The residents on Curry Road are tired of seeing their street turned into a drag strip.
"Something that used to be private and secluded and peaceful is now a race track," said Carol Henderson, a Curry Road resident who was among the 82 percent of homeowners who signed a petition in favor of speed humps.
"I'm standing at the kitchen window. The speed limit's 25 mph and they're doing 45 and 50 mph without regard to the number of children who live on our street," Henderson said.
That's not mere anecdotal hype on Henderson's part. A county traffic study determined that drivers don't only break the 25 mph speed limit, they break it by a lot.

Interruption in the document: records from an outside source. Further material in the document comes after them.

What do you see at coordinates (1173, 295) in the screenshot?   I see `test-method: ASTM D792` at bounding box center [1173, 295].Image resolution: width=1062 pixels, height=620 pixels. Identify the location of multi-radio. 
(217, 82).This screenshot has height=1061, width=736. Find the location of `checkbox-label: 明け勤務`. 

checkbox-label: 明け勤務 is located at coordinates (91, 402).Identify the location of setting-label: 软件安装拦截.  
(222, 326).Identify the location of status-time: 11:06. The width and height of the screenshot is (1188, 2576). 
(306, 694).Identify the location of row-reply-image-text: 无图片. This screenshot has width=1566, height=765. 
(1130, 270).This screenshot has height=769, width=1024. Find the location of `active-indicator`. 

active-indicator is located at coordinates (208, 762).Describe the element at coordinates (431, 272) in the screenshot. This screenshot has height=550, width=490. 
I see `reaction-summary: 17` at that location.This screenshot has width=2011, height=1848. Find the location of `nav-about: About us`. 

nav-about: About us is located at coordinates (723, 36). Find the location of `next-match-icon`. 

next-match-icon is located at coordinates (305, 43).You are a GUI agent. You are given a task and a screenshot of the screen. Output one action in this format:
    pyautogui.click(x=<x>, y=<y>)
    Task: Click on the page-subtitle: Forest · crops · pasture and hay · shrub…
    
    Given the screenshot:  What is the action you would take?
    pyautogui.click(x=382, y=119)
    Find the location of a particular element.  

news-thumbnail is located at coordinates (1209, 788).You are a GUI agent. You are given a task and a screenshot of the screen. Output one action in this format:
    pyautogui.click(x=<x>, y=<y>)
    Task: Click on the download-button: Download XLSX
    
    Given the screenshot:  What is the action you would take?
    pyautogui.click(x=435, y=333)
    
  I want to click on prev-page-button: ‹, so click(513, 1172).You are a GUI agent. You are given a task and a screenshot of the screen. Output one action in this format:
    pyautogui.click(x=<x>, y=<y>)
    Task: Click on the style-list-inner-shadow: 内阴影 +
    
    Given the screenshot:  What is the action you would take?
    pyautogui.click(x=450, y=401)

Technicians clocked the traffic and found that the slowest 85 percent of drivers, a standard nationwide measure, were driving an average of 41 mph.
The County Commission was set to vote on the speed hump issue Tuesday, but the item was pulled from the agenda for "further revisions."
Residents first brought their concerns to county officials last summer, and several meetings and hearings since then have given them a chance to voice their discontent.
"I'm the person who stands in front complaining," said Linda Lins, a speed hump supporter. "I'm the one who's had two cats killed. I've had two kids in the neighborhood almost hit in front of my house."
At a hearing on the matter in September, residents said they can't walk their dogs at night, animals have been killed by speeders, and children going to the bus stop are threatened.
"The cars are flying," was a common comment.
But while 20 residents spoke in favor of speed humps or wrote letters supporting them, 14 residents opposed them.
The county also tried beefing up enforcement in the area, but deputies writing tickets only had limited results for a problem that was continuous. So residents asked for the two speed humps.
The issue has pitted neighbor against neighbor in the self-contained development between Livingston Avenue and Interstate 275.
"Some of us around here have gotten almost obnoxious," Henderson said. "When we're standing out there, they fly by anyway and we go, "SLOW DOWN!' The biggest offenders are our neighbors."
"It's split the neighborhood up," Lins said. "People quit talking to each other."
Lins said the opposition has come mostly from residents who live in the back part of the development, Curry Cove, where speeding is less common.
"They think property values will go down, but I tell them they have them in Avila and Cheval," Lins said.